◆ **INSTRUCTIONS FOR THE TASK**: For the word "green", state how many lines of the data include it. Respond with the number only.

● ● ● ● ●

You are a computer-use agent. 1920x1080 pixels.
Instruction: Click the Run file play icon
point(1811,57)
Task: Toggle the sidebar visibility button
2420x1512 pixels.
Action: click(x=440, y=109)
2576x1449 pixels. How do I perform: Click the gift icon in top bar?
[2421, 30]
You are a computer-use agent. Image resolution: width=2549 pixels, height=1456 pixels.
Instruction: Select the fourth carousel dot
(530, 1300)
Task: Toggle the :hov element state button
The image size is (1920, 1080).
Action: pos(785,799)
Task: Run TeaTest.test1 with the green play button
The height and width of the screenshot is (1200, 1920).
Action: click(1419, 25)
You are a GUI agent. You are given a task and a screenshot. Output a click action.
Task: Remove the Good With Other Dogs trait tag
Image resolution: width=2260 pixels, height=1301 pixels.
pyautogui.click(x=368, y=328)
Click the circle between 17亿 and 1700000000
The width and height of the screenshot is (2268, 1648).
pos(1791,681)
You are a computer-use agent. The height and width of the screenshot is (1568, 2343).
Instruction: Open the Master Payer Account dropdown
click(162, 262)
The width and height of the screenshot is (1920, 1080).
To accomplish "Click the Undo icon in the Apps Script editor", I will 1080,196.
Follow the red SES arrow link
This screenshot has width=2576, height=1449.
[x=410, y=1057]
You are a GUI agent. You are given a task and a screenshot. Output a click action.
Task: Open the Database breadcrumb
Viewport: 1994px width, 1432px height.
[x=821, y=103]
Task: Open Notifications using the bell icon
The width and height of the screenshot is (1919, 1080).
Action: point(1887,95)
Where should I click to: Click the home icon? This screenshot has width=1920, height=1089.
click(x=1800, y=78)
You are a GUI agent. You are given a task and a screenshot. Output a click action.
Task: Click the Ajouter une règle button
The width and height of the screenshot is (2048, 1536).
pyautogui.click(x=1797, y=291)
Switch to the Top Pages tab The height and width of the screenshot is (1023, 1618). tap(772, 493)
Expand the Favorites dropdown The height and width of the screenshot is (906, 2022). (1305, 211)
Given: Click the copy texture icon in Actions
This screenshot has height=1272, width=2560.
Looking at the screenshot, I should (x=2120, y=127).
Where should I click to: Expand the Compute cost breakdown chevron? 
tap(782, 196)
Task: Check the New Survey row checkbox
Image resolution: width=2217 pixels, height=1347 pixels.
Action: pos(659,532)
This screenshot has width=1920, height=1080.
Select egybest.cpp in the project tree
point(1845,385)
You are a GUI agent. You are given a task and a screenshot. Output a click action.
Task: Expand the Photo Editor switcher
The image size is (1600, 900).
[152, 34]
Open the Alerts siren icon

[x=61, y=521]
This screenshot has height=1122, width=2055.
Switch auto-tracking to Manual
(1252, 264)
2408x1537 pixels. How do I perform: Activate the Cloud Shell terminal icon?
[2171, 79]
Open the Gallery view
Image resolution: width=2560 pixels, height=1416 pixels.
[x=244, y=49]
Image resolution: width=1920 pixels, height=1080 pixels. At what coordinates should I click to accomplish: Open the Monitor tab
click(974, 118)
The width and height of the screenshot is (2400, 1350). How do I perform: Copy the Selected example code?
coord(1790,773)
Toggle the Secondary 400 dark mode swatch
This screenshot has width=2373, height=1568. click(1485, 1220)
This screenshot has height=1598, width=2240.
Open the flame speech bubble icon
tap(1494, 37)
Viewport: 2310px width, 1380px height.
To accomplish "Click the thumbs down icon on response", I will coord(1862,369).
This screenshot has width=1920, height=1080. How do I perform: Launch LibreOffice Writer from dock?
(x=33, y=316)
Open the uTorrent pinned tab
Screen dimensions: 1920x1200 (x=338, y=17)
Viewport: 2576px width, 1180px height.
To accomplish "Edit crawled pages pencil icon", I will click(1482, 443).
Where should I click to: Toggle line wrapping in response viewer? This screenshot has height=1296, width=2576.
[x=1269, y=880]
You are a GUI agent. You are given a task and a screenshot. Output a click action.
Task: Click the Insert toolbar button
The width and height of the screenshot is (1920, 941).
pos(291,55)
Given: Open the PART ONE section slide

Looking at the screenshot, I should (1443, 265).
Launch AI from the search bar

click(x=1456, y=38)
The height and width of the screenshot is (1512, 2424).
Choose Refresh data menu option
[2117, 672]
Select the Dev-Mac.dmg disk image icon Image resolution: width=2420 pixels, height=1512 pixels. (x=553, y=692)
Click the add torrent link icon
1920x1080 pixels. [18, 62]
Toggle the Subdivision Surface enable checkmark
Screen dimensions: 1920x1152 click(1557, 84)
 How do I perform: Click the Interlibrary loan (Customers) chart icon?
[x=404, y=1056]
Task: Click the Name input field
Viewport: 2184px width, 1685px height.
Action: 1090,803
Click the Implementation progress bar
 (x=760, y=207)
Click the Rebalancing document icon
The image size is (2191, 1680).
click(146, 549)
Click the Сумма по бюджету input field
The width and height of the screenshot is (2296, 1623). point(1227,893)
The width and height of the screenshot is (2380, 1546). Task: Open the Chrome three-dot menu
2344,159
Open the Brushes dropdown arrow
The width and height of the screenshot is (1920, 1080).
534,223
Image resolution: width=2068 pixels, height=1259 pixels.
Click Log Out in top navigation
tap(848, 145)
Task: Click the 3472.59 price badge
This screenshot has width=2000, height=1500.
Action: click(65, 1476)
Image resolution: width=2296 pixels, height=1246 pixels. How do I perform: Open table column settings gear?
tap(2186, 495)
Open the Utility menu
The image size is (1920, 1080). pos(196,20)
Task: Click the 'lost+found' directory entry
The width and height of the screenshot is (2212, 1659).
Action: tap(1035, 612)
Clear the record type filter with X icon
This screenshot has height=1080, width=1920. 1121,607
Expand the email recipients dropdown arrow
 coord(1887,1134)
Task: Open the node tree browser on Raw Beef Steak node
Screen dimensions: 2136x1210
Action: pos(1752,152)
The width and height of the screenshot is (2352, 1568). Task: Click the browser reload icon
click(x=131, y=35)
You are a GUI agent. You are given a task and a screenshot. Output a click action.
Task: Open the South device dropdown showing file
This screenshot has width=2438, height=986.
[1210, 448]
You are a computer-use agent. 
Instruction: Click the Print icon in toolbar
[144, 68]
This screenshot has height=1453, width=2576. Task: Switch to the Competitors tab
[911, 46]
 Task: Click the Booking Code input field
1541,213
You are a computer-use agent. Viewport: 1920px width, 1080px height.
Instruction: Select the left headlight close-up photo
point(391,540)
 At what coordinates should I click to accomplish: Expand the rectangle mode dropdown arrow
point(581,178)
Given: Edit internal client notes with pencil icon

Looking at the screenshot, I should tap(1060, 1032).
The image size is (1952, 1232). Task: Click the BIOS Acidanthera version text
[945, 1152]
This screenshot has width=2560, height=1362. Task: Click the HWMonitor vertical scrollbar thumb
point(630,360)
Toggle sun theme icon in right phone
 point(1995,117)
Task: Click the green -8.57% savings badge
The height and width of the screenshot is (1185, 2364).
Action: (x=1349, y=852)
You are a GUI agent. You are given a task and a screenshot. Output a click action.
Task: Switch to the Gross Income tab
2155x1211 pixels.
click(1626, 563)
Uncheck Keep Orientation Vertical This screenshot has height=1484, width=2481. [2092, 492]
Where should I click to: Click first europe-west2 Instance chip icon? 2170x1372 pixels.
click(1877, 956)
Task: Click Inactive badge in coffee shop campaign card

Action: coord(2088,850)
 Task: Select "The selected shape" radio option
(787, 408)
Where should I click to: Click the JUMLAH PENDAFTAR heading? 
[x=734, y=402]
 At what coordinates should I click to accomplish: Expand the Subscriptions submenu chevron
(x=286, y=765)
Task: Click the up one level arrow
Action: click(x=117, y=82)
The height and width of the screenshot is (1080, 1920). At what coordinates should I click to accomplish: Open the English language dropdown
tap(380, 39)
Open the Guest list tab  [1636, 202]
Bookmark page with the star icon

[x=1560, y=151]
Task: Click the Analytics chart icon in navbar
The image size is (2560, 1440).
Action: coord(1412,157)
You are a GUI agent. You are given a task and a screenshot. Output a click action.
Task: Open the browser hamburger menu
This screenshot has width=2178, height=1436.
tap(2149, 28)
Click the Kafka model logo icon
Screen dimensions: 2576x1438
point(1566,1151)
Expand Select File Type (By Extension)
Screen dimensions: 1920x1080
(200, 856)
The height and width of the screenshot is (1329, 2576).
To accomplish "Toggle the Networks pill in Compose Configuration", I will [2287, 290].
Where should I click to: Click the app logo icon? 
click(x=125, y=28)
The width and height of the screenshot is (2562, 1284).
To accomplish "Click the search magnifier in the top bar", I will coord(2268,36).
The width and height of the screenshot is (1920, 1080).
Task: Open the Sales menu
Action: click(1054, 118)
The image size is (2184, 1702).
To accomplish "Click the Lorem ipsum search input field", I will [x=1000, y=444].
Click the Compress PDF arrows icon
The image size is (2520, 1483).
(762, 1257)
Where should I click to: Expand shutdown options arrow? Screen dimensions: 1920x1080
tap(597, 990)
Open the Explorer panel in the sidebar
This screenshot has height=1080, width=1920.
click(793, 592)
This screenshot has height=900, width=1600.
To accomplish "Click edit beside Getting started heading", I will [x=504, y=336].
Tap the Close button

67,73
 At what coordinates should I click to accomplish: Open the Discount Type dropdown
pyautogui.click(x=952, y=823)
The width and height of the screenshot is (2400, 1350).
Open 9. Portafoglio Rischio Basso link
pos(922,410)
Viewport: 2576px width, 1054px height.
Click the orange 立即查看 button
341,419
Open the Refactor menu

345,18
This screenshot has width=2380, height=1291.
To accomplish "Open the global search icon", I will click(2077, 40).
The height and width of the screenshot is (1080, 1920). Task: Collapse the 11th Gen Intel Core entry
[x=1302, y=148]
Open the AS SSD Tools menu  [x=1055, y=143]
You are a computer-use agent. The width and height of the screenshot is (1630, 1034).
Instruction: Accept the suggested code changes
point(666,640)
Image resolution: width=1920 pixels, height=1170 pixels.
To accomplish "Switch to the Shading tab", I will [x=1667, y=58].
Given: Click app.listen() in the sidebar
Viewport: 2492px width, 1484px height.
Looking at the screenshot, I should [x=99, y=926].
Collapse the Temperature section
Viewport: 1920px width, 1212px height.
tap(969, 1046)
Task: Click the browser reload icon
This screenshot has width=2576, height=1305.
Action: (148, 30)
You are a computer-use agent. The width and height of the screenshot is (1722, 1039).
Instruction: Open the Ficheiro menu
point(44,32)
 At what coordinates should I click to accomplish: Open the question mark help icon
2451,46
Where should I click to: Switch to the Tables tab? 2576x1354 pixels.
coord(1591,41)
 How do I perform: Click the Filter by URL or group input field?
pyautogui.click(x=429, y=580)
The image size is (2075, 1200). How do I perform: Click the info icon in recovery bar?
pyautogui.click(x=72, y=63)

● ● ● ● ●

◆ **TASK OUTPUT**: 2